The lines to repeat are those below from the one containing "Click the Finish button" down to the one containing "The height and", both included; reproduce them exactly and nothing else.

▶ [Dataset records]
>>>

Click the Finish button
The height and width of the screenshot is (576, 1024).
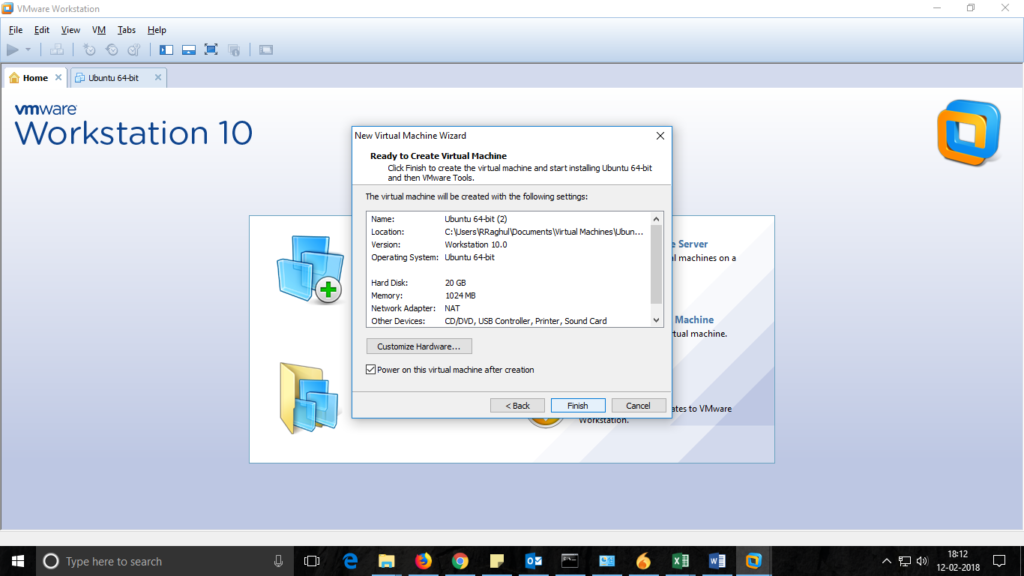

<<<
>>>

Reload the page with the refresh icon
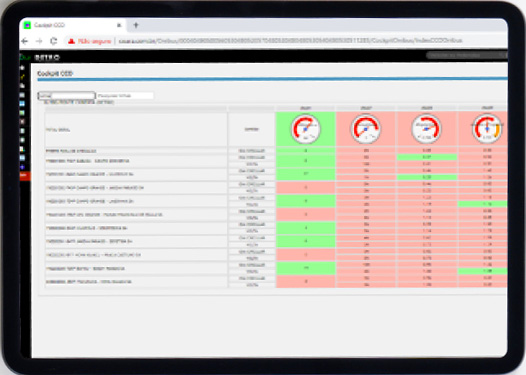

<<<
>>>

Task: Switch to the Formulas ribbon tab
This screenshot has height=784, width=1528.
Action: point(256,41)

<<<

▶ [Exercise result]
Click the Finish button
The height and width of the screenshot is (576, 1024).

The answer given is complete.